Kiku really provided excellent advice. As a user of Chinese cleavers, I agree that a thin blade is the way to go for a vegetable cleaver. Try dicing onions with a thick blade, it will be a mess.
I have this.
The blade is 3.25 high, and 7 1/8" long. I just measured the back thickness, and it is 0.068", between 1.5 and 2.0 mm, and tapers near the edge. It might have been 2.0 mm and then polished down to reveal the pattern. As you can see, the edge has a slight arc. I have an early Gerber cleaver, thick blade, flat edge, and it is useless for most anything. Need that arc.
this is a classic 7" long cleaver, supposedly made from Chinese artillery shells fired at Taiwan. Slight curve to edge.

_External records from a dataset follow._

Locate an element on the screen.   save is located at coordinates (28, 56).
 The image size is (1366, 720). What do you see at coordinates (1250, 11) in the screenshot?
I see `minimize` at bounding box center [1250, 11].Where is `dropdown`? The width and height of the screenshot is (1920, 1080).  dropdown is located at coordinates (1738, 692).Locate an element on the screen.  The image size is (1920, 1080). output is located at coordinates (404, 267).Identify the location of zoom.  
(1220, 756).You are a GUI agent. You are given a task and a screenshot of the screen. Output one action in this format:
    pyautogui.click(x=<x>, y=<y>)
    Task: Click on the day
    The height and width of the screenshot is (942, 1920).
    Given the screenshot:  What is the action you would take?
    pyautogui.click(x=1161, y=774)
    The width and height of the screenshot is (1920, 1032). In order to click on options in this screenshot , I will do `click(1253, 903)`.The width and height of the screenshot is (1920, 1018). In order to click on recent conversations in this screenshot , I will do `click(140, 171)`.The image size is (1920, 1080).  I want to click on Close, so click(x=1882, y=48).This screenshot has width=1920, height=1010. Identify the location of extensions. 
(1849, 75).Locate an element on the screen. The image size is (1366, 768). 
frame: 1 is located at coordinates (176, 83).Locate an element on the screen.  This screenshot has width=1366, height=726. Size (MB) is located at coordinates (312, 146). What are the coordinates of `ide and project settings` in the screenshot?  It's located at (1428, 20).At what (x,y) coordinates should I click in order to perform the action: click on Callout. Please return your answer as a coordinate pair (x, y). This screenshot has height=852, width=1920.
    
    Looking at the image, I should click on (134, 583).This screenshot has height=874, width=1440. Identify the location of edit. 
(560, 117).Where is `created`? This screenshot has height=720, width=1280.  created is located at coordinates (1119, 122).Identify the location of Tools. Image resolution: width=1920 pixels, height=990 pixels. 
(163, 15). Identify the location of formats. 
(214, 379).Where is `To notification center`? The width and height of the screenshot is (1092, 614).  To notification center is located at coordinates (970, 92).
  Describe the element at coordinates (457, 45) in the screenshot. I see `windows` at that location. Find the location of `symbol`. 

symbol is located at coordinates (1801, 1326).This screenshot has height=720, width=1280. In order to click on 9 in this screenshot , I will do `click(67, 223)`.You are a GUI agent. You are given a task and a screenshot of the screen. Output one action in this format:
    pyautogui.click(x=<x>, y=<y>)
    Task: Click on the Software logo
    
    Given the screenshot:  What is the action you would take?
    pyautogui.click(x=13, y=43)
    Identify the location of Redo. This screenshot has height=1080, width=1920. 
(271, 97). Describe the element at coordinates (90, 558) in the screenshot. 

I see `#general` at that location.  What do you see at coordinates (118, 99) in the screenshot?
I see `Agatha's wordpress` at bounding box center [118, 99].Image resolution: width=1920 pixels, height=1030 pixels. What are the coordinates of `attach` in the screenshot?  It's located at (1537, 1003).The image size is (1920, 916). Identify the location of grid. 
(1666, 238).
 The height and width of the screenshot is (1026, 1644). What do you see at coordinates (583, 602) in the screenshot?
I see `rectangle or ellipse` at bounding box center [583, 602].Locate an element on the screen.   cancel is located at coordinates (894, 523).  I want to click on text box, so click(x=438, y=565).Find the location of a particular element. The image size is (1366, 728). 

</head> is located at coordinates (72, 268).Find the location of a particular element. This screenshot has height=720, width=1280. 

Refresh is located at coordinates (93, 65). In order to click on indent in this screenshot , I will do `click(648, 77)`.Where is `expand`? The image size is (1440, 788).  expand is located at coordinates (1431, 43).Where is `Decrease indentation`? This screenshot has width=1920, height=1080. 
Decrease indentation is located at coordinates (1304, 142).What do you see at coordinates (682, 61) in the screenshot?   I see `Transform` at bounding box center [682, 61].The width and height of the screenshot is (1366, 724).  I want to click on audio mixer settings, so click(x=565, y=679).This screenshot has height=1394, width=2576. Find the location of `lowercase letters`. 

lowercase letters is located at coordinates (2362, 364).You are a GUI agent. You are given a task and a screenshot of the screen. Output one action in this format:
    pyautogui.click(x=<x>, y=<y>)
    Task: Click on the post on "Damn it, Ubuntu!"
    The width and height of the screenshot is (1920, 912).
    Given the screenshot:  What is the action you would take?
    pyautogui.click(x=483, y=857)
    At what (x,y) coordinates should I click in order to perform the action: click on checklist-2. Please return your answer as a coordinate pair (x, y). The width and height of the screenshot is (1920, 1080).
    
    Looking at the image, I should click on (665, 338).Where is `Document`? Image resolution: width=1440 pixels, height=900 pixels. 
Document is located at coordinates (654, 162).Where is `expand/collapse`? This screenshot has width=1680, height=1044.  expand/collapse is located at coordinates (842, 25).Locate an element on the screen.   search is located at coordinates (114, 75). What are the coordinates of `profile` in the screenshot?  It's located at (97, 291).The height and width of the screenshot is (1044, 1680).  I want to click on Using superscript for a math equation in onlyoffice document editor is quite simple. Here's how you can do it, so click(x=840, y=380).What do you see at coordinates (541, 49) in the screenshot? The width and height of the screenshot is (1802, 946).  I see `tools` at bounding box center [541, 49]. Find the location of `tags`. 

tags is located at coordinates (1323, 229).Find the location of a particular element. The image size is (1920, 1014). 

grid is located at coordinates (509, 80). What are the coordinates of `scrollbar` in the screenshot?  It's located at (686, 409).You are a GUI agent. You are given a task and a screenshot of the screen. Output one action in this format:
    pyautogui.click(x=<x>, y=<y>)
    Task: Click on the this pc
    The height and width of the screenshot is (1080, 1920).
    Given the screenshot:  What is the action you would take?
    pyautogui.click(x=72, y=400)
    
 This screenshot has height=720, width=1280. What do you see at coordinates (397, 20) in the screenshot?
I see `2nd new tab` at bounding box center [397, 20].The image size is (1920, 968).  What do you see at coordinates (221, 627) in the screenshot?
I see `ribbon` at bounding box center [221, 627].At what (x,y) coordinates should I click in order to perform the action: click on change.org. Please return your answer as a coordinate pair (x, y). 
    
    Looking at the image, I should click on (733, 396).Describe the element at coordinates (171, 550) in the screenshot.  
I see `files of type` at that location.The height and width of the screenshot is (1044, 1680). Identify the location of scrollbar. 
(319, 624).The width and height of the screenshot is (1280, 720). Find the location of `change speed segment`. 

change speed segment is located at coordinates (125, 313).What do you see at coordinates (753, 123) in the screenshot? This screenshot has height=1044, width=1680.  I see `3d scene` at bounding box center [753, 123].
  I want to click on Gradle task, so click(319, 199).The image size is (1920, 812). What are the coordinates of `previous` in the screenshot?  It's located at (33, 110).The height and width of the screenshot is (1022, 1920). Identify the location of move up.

Much more curve to the edge
a friend gave me this, it cost about $10.50 at the time. According to my friend, this is a "Japanese"Chinese cleaver. His Mom could read Japanese and said that was Japanese writing. The edge is seven inches, the height three inches. The steel is not tool steel hard, it is easy to restore an edge.
the back of the blade is slightly more than a tenth of an inch. So you can understand the need for the three bevels. The knife is quite flat till down to the bevels. I have used this a lot, and I bash frozen vegetables with the back of the knife. I like the hole as it allows me to hang the thing on a hook.
I like the blade height on these cleavers, and then I can use the knife to scoop up siliced or diced vegetables off the cutting board. I hardly ever chop with one, not anymore than a Chef's knife: I use them primarily as slicer's.